THE REQUEST — From the forum thread on setting up a real estate rental corporation, print the passage between "There are some" and "with an accountant.", inclusive.

DOCUMENT PASSAGE —

☆ ☆ ☆ ☆ ☆ ☆ ☆

# Need Advice - Real Estate Rental Corporation



## MoneyTalks (Jun 23, 2012)

Want to put together a corporation that owns/pays the mortgage for a rental triplex. Reason for the corporation is limited liability for what happens in the triplex. 

*First Question *I've attended a free information session for one of Donald Trump's Real Estate training seminars. They mentioned something interesting - A corporation triangle. Under the umbrella there is a corp that is responsible for owning the physical property, another corp to manage the property/tenants, and there was another one that I'm not quite sure what it was... can anyone remind me of what the third one is? Also, any detailed books on this type of subject that anyone can recommend would be very helpful.

*Second Question * If I have personal RRSP and my wife has personal RRSP, are we allowed to combine our personal RRSPs to put a downpayment on the triplex that is owned by the corporation we would like to establish... that is to make our RRSP an investment in the corporation? Or should this corporation be funded strictly from liquid cash in a bank account? How do I make this work with RRSPs? What kind of person would I have to consult to find more information or is there a book written about this kind of topic.. or link ?


----------



## Just a Guy (Mar 27, 2012)

Most banks in Canada would want a personal guarantee on any mortgage. This basically nullifies the benefit of the corporation in your case. Also there would be higher accounting fees. 

There are some benefits to holding real estate in a corporation, like income splitting and probate though. 

The laws in Canada are different than in the USA, don't confuse what you can do down there with what is possible up here.


----------



## Cal (Jun 17, 2009)

You should consult with an accountant.

I am doubtful that the practices you mention are viable for a triplex. It would be different if you had several properties.

And as mentioned above, I am sure the bank would want a personal guarantor.

My guess is that the 3rd corp would cover issues such as maintenance.

Personally I would want to fully fund through a loan or mortgage.


----------



## Quotealex (Aug 1, 2010)

MoneyTalks said:


> Want to put together a corporation that owns/pays the mortgage for a rental triplex. Reason for the corporation is limited liability for what happens in the triplex.
> 
> *First Question *I've attended a free information session for one of Donald Trump's Real Estate training seminars. They mentioned something interesting - A corporation triangle. Under the umbrella there is a corp that is responsible for owning the physical property, another corp to manage the property/tenants, and there was another one that I'm not quite sure what it was... can anyone remind me of what the third one is?

☆ ☆ ☆ ☆ ☆ ☆ ☆

SUPPLIED DATA —
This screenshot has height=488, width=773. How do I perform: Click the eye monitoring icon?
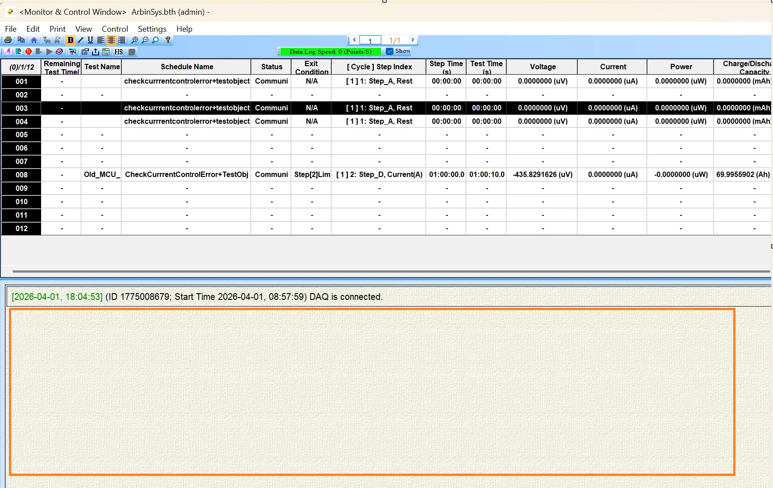tap(72, 52)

☆ ☆ ☆ ☆ ☆ ☆ ☆

SOLUTION —
There are some benefits to holding real estate in a corporation, like income splitting and probate though. 

The laws in Canada are different than in the USA, don't confuse what you can do down there with what is possible up here.


----------



## Cal (Jun 17, 2009)

You should consult with an accountant.